Women In Leadership

The success of women in Dutch education is remarkable. Nowadays they graduate faster and more often than men.

Today, women in their mid thirties have a higher education than men of the same age category. Almost 43% of these women have a High School or Academic degree – about 5% higher than their male peer group (Study ‘Netherlands’).

Also in the labour market women are increasingly more successful. Talented women successfully entered “old-boy-network” roles in i.e. sales and front-line management.

When I was working as a junior salesman at SC Johnson (Johnson Wax) I already realized that female colleagues would make our business more successful. My manager realized this as well. He was a modern guy and established a ‘Lady sales team’ to sell our products to supermarkets. A brilliant move: supermarket owners did hardly free up time for us, salesmen, but they did free up time for our female colleagues. Nowadays you see an increasing number of female account managers in the technical fields as well.

Surprising?

No, not at all! Women, generally, score 13% higher on interpersonal sensitivity than men. This is an asset, especially in positions that rely on interaction with others.

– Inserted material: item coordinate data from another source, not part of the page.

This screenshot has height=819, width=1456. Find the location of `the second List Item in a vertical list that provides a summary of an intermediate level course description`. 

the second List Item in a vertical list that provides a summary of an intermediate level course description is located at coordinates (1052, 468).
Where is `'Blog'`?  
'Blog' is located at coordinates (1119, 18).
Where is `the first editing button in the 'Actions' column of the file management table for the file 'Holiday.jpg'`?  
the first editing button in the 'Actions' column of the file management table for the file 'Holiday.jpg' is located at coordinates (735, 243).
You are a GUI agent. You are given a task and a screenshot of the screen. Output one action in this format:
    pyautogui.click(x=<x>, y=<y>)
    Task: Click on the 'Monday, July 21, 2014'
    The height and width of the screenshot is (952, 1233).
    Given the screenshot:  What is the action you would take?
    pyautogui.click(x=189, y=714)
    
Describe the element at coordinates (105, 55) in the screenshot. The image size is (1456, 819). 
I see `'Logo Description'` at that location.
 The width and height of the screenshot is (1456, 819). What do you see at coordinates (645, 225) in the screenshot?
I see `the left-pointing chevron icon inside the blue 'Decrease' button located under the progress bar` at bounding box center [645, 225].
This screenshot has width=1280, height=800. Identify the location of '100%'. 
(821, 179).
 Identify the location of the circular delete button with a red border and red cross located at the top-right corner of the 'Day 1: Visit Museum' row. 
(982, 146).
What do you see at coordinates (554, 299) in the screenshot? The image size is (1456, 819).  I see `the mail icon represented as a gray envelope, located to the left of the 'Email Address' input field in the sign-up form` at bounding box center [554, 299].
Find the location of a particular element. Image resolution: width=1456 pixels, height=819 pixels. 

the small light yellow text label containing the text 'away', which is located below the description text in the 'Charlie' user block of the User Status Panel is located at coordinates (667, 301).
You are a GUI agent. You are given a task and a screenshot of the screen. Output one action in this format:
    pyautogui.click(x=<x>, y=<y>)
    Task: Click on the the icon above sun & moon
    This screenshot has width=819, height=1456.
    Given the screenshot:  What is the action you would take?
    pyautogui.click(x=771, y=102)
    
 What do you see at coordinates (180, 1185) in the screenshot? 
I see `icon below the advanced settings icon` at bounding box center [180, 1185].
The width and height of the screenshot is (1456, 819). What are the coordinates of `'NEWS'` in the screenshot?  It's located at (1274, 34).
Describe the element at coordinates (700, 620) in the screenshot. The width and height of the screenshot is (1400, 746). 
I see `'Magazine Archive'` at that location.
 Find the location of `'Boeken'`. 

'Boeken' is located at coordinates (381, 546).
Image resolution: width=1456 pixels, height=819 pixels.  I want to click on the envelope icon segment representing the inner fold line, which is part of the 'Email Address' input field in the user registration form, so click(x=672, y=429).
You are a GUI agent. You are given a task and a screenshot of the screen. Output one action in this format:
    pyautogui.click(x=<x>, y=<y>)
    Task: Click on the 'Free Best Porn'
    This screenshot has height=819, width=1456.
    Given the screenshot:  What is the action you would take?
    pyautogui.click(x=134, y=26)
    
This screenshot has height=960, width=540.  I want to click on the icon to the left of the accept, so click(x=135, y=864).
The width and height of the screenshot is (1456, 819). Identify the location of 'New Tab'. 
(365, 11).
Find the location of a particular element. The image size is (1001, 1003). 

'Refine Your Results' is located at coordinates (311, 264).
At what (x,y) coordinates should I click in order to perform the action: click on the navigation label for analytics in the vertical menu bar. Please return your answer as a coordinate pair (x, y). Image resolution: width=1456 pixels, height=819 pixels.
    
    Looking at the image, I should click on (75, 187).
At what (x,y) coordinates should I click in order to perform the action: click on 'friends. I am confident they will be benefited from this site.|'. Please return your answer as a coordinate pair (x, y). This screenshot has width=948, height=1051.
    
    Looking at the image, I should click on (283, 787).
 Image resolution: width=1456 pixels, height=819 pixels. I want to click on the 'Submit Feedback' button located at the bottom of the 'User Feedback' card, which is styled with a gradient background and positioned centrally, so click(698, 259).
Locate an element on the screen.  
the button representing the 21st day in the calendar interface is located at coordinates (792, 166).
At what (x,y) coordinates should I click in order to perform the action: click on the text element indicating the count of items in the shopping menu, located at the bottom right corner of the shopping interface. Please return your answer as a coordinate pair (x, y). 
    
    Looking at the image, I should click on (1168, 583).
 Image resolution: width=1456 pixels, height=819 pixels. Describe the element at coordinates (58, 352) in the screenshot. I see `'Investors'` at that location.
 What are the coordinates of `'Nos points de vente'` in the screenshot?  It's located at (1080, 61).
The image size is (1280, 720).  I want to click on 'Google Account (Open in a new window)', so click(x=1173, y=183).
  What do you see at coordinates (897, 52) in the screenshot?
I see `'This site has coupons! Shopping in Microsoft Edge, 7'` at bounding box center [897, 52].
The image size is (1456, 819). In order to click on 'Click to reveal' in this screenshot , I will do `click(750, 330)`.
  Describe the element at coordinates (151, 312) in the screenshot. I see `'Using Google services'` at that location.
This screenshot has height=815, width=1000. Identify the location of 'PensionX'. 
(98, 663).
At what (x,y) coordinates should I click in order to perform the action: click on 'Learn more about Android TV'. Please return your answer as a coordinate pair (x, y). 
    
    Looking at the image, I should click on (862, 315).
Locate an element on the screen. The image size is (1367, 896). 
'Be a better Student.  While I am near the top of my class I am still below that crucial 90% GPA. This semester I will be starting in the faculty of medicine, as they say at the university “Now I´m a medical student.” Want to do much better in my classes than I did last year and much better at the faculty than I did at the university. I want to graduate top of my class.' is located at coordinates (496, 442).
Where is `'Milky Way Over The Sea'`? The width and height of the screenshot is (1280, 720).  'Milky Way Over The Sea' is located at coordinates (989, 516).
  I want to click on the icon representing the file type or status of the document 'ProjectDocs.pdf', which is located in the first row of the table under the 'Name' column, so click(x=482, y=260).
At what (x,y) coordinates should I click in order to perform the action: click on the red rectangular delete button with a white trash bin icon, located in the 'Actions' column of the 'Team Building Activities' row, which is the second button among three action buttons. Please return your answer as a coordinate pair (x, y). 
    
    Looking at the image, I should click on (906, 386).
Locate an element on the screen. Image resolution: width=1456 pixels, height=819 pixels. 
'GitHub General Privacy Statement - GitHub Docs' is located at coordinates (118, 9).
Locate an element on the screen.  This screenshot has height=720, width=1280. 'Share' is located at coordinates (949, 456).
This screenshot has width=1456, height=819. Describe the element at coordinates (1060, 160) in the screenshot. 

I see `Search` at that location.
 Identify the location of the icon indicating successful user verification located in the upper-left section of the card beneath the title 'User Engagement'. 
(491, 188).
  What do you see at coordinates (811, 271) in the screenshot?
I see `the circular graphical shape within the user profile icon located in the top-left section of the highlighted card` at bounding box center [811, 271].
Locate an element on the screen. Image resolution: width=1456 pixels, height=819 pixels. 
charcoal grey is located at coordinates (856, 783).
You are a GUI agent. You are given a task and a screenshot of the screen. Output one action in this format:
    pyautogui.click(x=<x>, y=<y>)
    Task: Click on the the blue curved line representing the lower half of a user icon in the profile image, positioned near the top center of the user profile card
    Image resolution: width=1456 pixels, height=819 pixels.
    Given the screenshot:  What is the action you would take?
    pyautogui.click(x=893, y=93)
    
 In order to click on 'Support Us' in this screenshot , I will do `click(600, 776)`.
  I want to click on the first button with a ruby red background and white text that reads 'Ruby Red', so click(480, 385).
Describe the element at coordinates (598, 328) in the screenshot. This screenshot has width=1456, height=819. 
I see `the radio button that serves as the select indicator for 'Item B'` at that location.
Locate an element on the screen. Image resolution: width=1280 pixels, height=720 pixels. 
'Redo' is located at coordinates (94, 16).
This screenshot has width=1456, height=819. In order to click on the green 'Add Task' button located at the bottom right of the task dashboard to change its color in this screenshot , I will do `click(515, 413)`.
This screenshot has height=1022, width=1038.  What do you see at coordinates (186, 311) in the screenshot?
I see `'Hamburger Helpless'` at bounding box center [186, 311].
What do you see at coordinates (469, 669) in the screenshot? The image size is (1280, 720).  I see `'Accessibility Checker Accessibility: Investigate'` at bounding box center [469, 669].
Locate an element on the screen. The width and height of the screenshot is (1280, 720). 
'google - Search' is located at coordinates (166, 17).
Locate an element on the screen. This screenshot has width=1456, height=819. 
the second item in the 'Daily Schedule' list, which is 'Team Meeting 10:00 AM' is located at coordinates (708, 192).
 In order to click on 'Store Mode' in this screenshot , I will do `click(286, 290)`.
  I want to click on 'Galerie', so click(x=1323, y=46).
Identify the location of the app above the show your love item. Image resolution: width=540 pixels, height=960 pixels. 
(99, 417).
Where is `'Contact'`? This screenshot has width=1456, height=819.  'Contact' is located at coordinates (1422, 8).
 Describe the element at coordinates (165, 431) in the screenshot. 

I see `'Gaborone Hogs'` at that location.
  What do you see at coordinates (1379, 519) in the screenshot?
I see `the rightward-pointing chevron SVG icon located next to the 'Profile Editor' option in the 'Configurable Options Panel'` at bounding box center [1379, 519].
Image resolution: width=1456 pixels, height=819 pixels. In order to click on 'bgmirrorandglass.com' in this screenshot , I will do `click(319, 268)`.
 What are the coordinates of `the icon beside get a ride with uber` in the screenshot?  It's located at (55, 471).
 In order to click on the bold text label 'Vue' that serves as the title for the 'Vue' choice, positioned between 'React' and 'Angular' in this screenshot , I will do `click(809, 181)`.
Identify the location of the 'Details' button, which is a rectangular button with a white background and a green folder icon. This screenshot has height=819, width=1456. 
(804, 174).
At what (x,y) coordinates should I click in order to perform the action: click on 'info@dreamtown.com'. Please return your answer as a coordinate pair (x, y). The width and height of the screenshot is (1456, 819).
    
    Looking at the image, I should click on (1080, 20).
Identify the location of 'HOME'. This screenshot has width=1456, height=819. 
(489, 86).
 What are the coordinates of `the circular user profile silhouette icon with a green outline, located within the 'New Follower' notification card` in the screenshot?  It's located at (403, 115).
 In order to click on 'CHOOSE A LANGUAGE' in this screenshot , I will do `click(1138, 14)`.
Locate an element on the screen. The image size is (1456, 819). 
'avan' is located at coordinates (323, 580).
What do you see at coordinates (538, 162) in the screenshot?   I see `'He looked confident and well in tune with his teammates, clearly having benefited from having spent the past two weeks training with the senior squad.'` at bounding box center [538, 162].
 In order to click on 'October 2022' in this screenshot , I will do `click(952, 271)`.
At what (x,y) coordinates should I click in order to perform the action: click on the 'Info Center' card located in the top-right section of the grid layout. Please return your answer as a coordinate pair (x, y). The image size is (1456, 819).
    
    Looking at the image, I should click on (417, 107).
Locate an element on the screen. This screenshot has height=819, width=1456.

Unfortunately women remain underrepresented in middle and executive management roles.

Men and women score nearly equally in their ability to drive businesses, but fewer women are able to get beyond lower-level leadership positions. According to a Dutch study the number of women in executive roles increased from 19,8% to 21,2% between 2013 and 2015. Globally the numbers are similar, sometimes even worse. The Dutch aim – 30% of women in executive leadership roles – is still a long way to go. Interestingly enough 6 out of 10 employees are dissatisfied with their manager, 41% due to lack of personal attention and care.  Women managers  score higher on soft skills such as understanding (18%), engagement (11%) and active listening skills (13%). This seems like a valid reason for women to step up and for businesses to take advantage of the qualities women have to offer.

I know one thing for sure: a balanced team – with men and woman – is proven to be far more effective and profitable. That is why it is obvious that we need more women in higher-level leadership. So support actively talented women to climb the organizational ladder!